Оливия быстро отыскала нужный ключ, но замок совсем проржавел, и с дверью пришлось повозиться. Через несколько минут упорных попыток провернуть ключ Оливия добилась своего: петли оглушительно взвизгнули, как танцовщицы в гримерке, случайно застигнутые поклонником в неглиже, и из открывшейся двери потянуло сыростью и плесенью. Оливия, задрожав на сквозняке, без колебаний перешагнула через порог, оставив дверь открытой. Под неверным светом, лившимся с лестницы, поначалу разобрать что-либо было сложно, и Оливия терла глаза и щурилась, стараясь ускорить процесс адаптации к полумраку. Но после того, как очертания предметов стали четче, она увидела то, что заставило ее отшатнуться назад к ласкающему, уютному свету. И теперь, стоя на пороге, леди Колдблад не могла заставить себя вернуться.

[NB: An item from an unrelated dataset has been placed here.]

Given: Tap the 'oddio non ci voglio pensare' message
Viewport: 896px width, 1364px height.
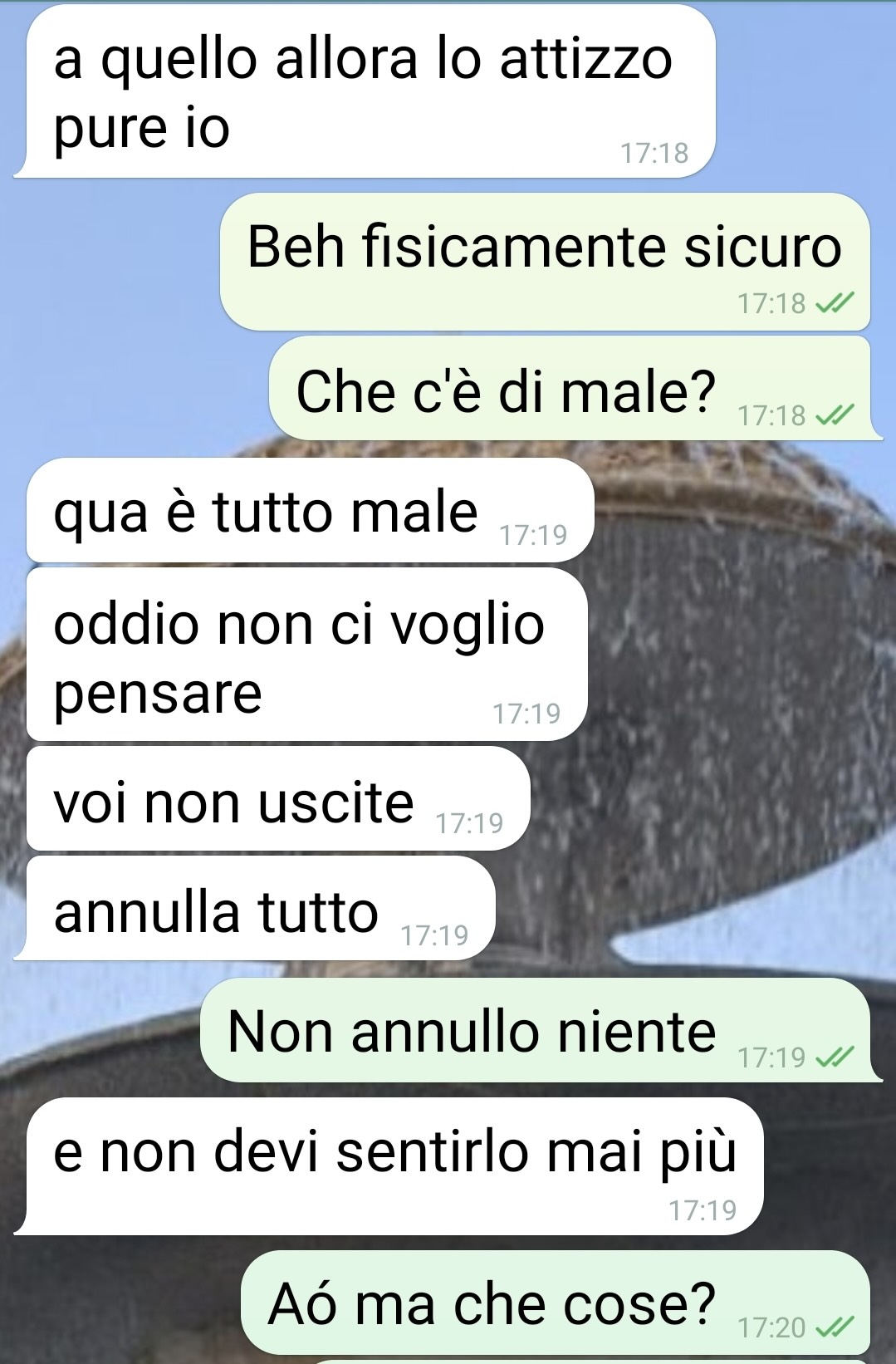Looking at the screenshot, I should click(x=306, y=655).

В подвале замка была гробница. В нем мертвые жили бок о бок с живыми, и пока последние наслаждались светом и повседневными заботами наверху, первые лежали здесь, в темноте и паутине, безмолвным напоминанием о неизбежности грядущего. Кем они были — предками графа? Но почему их тела покоятся здесь, где это чудовищно и неуместно, почему не на фамильном кладбище?

Оливия, по прежнему не переступая порога, посмотрела на закрытый крышкой саркофаг, расположенный справа внизу. На нем значилось имя Дорис Гленли и даты, указывающие, что смерть настигла эту женщину почти девять лет назад, когда той было всего двадцать семь, на год меньше, чем Оливии. Под цифрами была эпитафия: «Той, что знала любовь, отныне дарована вечность».

Оливия поежилась и взглянула на следующую по высоте полку. Там в мраморе было высечено имя Эдит Голдстейт. Она скончалась в том же году, что и Дорис. Ей было двадцать три. Эпитафия гласила: «Спи, любовь моя. Теперь ты видишь сны».

Из открытой двери дуло, но Оливия стояла, не двигаясь. На верхней полке покоилась Грейс Брэдли, умершая, как и Эдит, в возрасте двадцати трех лет в том же году.